Open roman-schaerer opened 1 year ago
What is the physical background of the "internal jump condition" ? IMHO one could just enforce the jump by implementing some kind of penalty method and assemble y= (u_left - u_right-jump)/epsilon
for small epsilon. Flux continuity should be fulfilled nevertheless. Need to check this though.
Ok, checked, works.
See the (not yet released) Pluto notebook under https://github.com/j-fu/VoronoiFVM.jl/blob/master/pluto-examples/interfaces1d.jl for some examples on what can happen at interfaces.
Thanks a lot for this comprehensive illustration of interface models. This notebook is very helpful to get a better understanding of the different interface conditions.

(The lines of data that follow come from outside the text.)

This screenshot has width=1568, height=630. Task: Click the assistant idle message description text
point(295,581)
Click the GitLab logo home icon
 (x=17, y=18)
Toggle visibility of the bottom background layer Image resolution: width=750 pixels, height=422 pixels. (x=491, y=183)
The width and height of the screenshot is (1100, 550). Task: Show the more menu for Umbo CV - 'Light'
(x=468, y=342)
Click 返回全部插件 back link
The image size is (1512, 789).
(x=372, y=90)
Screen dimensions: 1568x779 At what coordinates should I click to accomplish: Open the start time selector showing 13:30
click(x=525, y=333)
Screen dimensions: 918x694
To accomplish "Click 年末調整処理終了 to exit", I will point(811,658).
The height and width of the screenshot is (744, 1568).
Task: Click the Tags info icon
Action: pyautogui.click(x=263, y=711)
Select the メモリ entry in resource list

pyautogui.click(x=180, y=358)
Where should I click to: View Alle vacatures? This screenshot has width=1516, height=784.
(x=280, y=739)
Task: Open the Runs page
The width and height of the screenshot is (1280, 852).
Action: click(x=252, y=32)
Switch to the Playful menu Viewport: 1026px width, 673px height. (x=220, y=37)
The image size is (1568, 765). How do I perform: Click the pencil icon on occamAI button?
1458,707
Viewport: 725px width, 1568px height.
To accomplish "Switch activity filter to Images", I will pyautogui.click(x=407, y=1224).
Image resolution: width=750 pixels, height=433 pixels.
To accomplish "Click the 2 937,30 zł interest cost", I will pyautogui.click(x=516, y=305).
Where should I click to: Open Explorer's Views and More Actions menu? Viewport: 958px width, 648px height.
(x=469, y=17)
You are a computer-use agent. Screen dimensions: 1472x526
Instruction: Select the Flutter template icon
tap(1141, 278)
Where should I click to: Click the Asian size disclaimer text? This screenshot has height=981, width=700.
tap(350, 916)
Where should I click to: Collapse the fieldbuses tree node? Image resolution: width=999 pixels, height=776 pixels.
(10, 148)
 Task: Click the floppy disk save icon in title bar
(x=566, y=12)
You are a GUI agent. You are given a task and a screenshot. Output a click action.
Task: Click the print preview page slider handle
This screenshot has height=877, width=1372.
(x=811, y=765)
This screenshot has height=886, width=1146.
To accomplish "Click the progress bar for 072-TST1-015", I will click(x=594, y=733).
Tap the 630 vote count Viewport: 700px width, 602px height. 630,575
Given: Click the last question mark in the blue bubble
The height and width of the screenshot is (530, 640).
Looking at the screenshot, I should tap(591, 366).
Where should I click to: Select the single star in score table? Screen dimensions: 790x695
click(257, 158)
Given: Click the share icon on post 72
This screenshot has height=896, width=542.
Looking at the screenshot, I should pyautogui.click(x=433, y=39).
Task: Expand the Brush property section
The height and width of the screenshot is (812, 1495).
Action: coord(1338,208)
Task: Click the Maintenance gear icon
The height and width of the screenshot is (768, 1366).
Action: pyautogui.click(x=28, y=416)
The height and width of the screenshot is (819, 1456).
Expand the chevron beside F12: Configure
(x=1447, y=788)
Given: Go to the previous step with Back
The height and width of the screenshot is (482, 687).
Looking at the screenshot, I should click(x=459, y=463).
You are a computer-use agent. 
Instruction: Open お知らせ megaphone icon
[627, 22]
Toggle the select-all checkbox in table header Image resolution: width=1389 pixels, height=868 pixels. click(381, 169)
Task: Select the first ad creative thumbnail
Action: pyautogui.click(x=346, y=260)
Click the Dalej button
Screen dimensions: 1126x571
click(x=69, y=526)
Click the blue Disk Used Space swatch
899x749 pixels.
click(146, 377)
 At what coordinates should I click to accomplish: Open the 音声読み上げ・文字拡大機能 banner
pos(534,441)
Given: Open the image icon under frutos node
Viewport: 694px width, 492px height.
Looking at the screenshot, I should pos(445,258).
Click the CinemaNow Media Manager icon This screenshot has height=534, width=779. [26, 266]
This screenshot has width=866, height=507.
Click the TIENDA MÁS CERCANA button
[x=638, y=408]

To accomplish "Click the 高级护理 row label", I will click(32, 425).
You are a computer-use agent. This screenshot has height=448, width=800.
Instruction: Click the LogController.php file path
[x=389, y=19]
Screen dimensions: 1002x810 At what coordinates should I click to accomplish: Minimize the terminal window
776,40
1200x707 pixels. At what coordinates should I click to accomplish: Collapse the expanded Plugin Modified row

For my current model, I'm going to investigate the thin conductive interface layer approximation.
Hello Jürgen Fuhrmann,
I'm very interested in your package for the simulation of the coupled transport processes in a flow battery cell. For this I'd like to use internal jump conditions: For simplicity let's consider a one-dimensional Laplace equation with Dirichlet conditions at the domain boundaries. What is the recommended way to enforce a jump in the function value (for some prescribed value) at some location x in the domain, whereas the left and right limits of the derivative at x are identical?
Looking through the examples it seems that this could be achieved using a DiscontinuousQuantity. However, currently it is unclear to me how to interpret the resulting discretization and achieve a prescribed jump in the solution.
Thanks for developing this very nice package.